*** Records

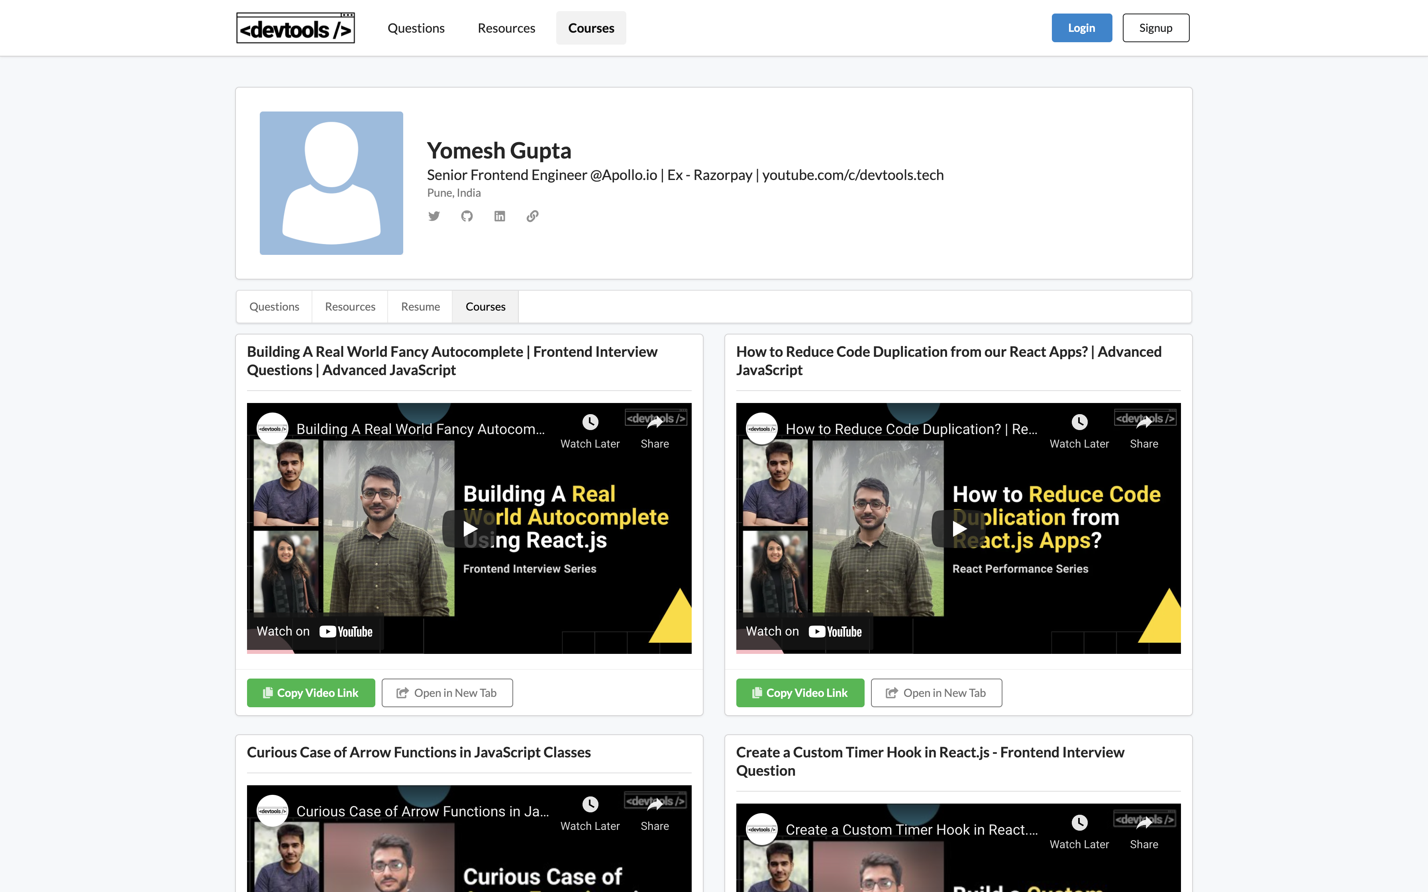
Task: Open Resources in the top navigation
Action: click(x=506, y=28)
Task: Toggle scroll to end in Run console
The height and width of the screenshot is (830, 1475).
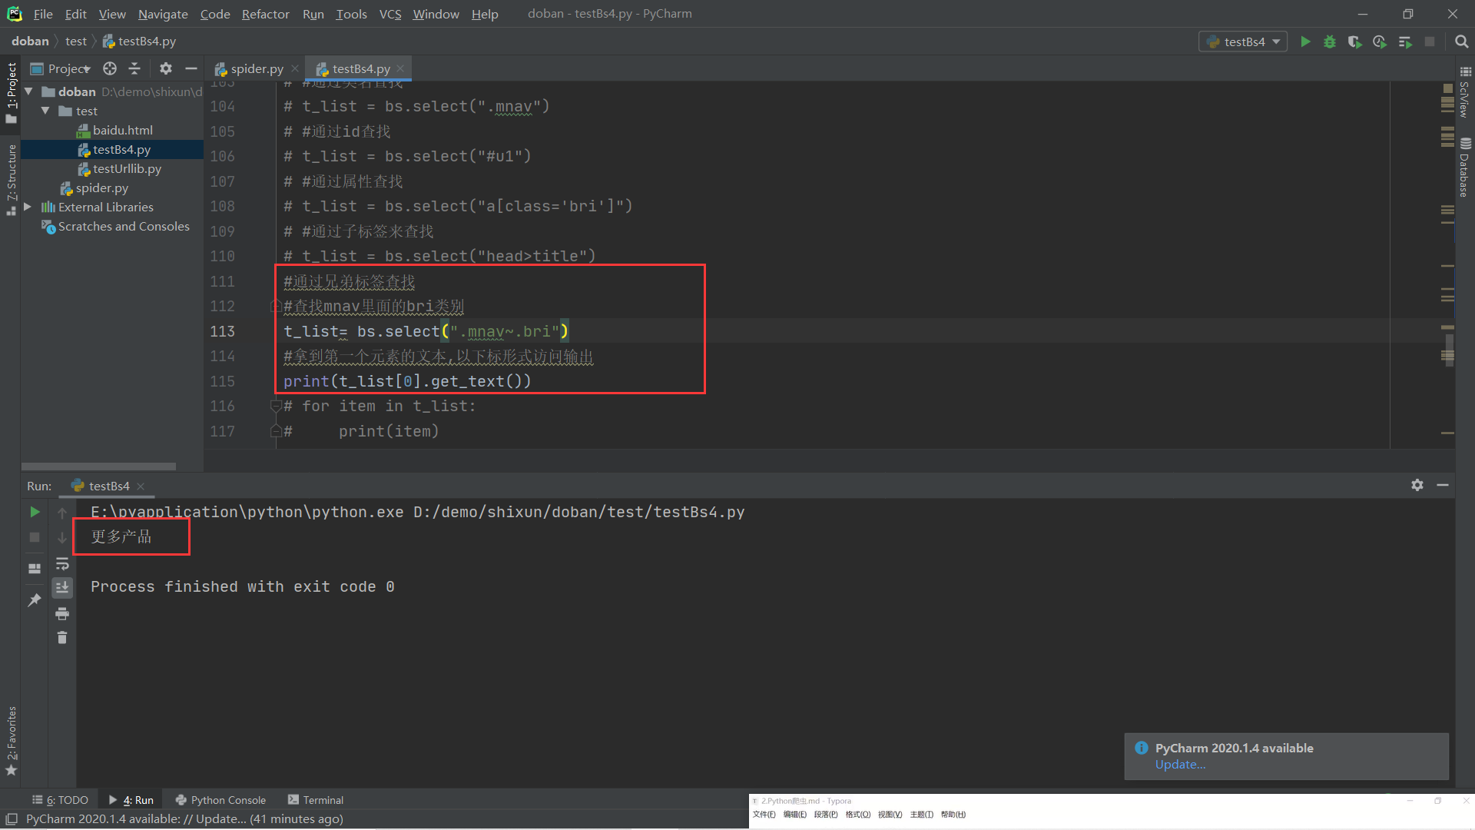Action: pos(62,588)
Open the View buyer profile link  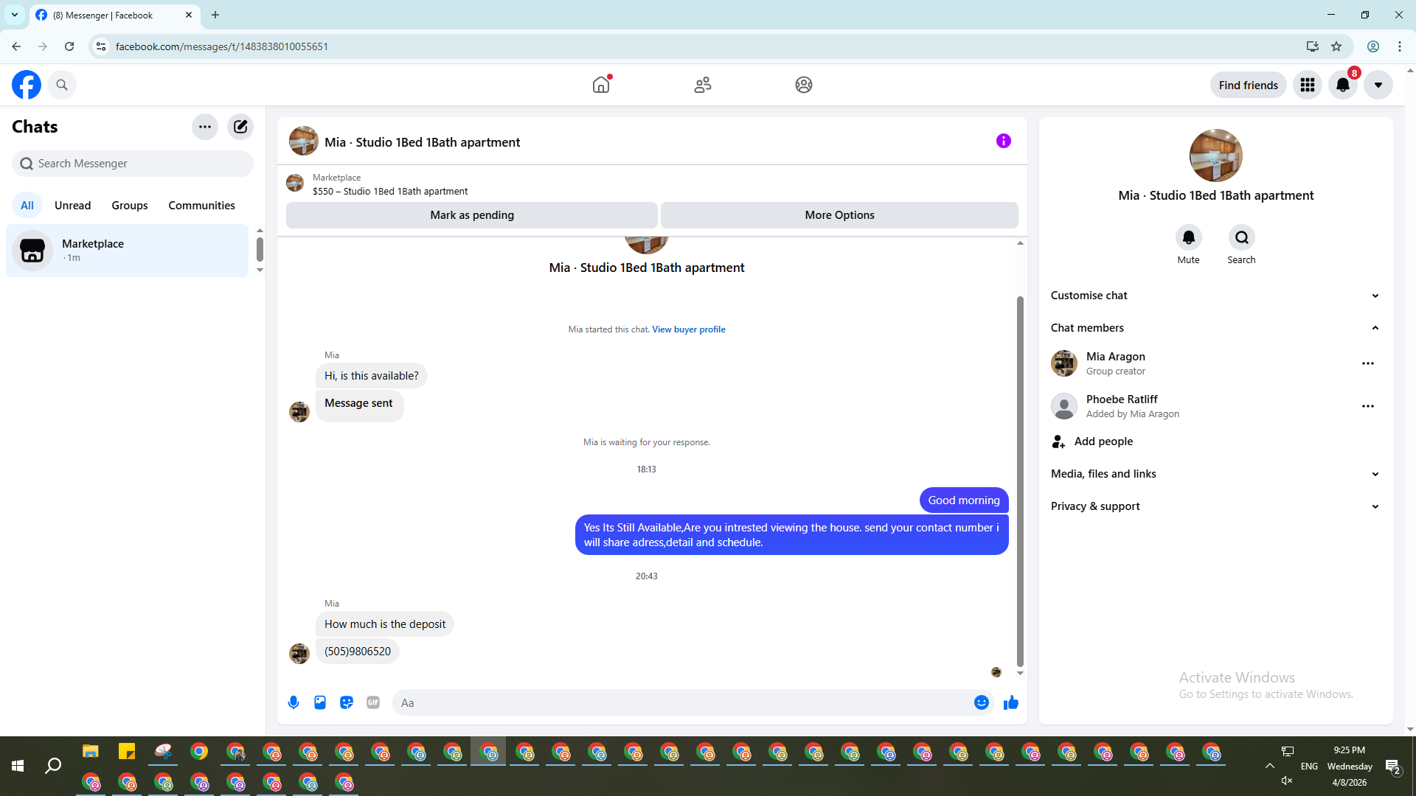688,329
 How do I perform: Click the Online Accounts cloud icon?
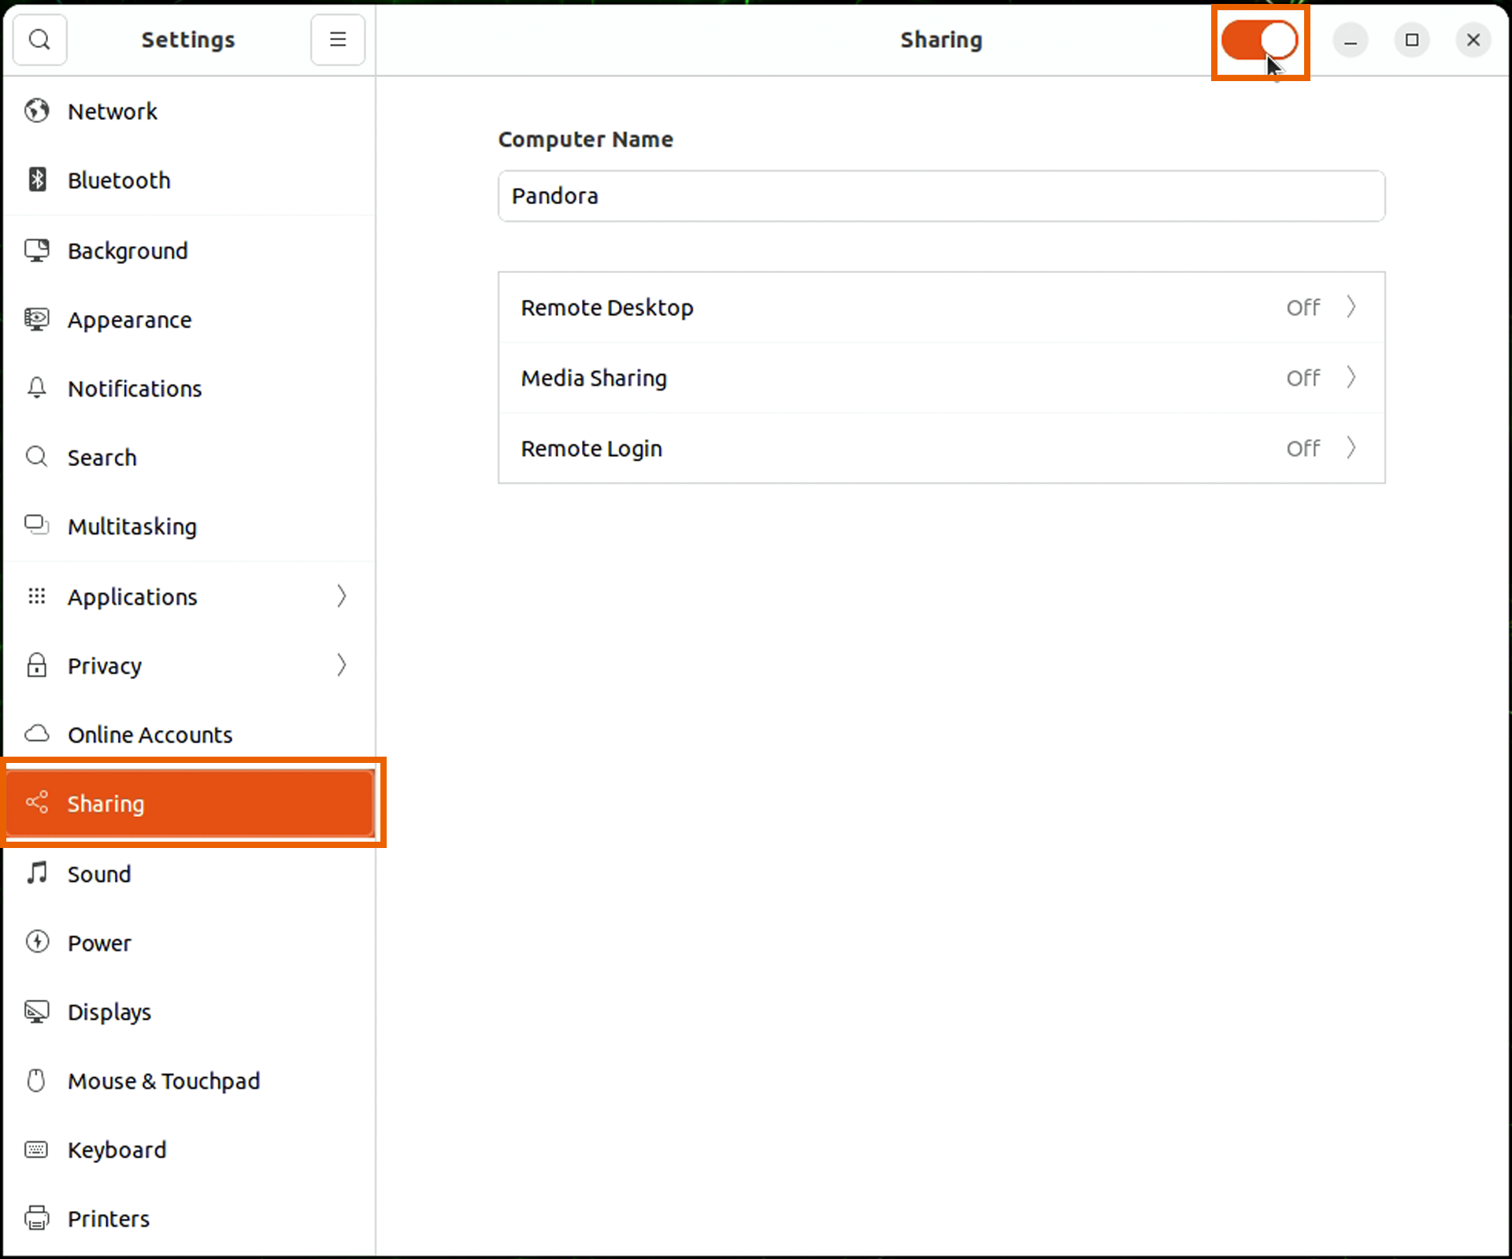click(x=36, y=734)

******

• _Problem to solve_:
Once the line containing "How do I perform: Click" is found, transcribe it and every line after it to the end of the records, exactly and with no pictures.

• _Exercise response_:
 How do I perform: Click the Online Accounts cloud icon?
click(x=36, y=734)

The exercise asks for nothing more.